--- Data provided ---

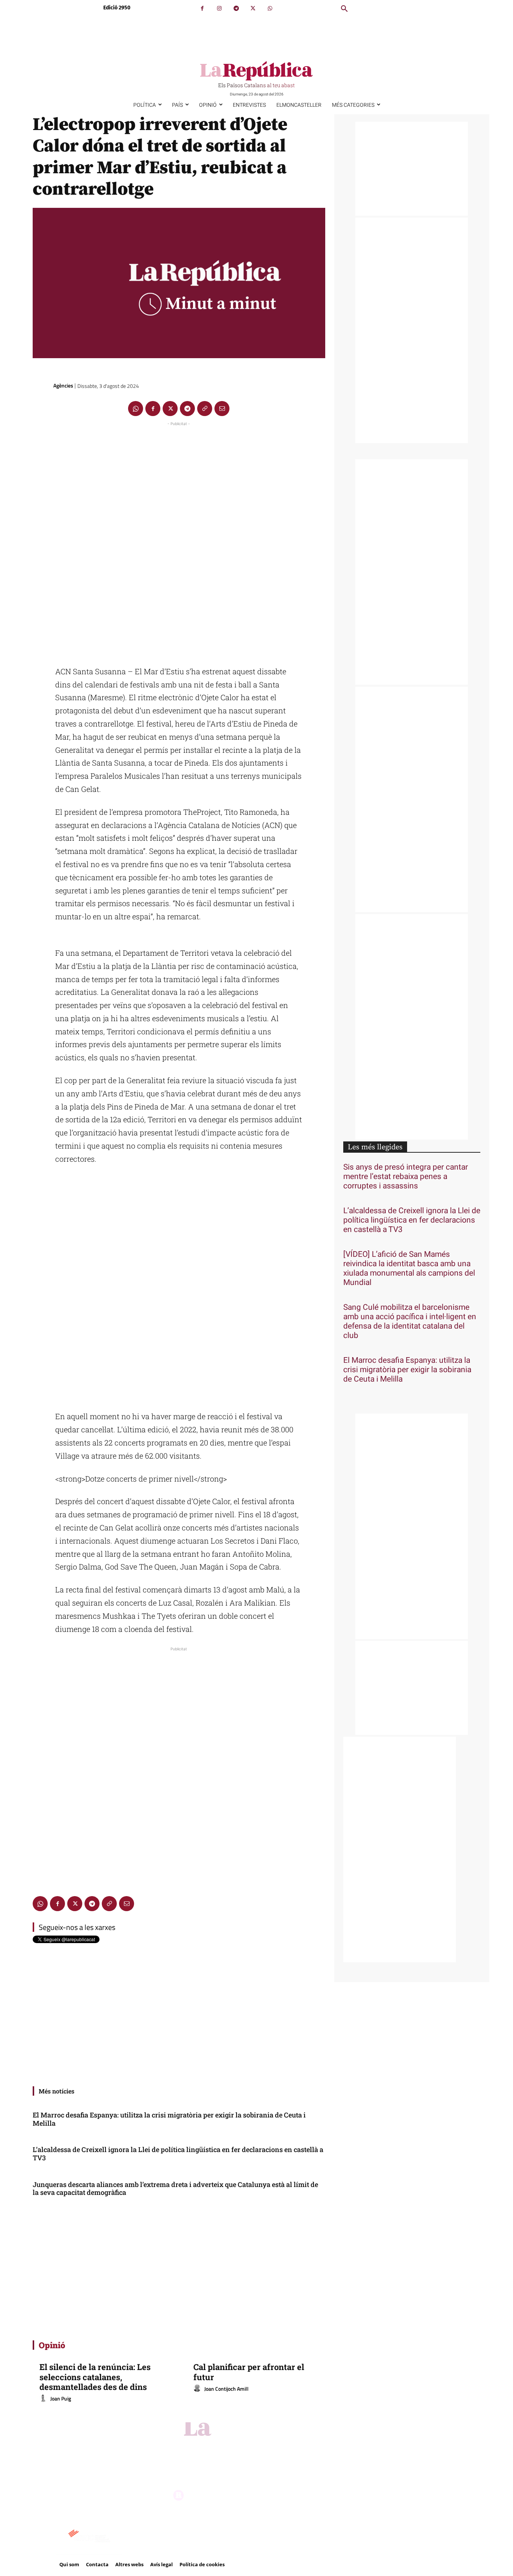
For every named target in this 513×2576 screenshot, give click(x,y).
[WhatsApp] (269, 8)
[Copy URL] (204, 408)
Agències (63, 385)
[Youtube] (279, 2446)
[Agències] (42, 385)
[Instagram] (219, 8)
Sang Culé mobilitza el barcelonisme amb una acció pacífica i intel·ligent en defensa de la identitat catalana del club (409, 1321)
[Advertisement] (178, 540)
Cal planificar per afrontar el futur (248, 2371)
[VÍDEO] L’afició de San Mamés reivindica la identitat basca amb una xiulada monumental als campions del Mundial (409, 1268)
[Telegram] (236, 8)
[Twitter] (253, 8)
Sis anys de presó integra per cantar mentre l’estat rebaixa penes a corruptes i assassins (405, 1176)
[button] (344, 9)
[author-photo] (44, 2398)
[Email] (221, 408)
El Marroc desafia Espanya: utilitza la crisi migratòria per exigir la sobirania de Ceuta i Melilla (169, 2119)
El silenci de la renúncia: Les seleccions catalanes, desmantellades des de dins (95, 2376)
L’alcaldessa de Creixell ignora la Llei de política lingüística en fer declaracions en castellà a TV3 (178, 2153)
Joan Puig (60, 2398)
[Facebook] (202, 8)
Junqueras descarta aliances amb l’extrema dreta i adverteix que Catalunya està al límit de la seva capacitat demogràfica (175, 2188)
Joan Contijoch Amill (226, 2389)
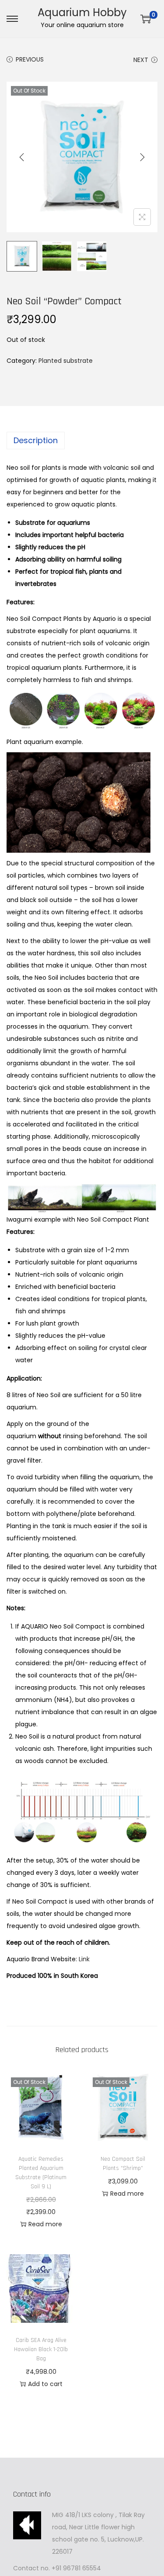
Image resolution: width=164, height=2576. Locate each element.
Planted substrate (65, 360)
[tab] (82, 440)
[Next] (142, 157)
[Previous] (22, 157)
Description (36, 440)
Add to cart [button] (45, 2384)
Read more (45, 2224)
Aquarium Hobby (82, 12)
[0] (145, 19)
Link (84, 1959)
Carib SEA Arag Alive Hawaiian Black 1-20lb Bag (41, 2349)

---

## Activity:
Give an exact copy of the data, and omit any pictures it holds.

## Answer to this problem:
For every named target in this 513×2576 screenshot, give click(x,y).
[WhatsApp] (269, 8)
[Copy URL] (204, 408)
Agències (63, 385)
[Youtube] (279, 2446)
[Agències] (42, 385)
[Instagram] (219, 8)
Sang Culé mobilitza el barcelonisme amb una acció pacífica i intel·ligent en defensa de la identitat catalana del club (409, 1321)
[Advertisement] (178, 540)
Cal planificar per afrontar el futur (248, 2371)
[VÍDEO] L’afició de San Mamés reivindica la identitat basca amb una xiulada monumental als campions del Mundial (409, 1268)
[Telegram] (236, 8)
[Twitter] (253, 8)
Sis anys de presó integra per cantar mentre l’estat rebaixa penes a corruptes i assassins (405, 1176)
[button] (344, 9)
[author-photo] (44, 2398)
[Email] (221, 408)
El Marroc desafia Espanya: utilitza la crisi migratòria per exigir la sobirania de Ceuta i Melilla (169, 2119)
El silenci de la renúncia: Les seleccions catalanes, desmantellades des de dins (95, 2376)
L’alcaldessa de Creixell ignora la Llei de política lingüística en fer declaracions en castellà a TV3 (178, 2153)
Joan Puig (60, 2398)
[Facebook] (202, 8)
Junqueras descarta aliances amb l’extrema dreta i adverteix que Catalunya està al límit de la seva capacitat demogràfica (175, 2188)
Joan Contijoch Amill (226, 2389)
Image resolution: width=164, height=2576. Locate each element.
Planted substrate (65, 360)
[tab] (82, 440)
[Next] (142, 157)
[Previous] (22, 157)
Description (36, 440)
Add to cart [button] (45, 2384)
Read more (45, 2224)
Aquarium Hobby (82, 12)
[0] (145, 19)
Link (84, 1959)
Carib SEA Arag Alive Hawaiian Black 1-20lb Bag (41, 2349)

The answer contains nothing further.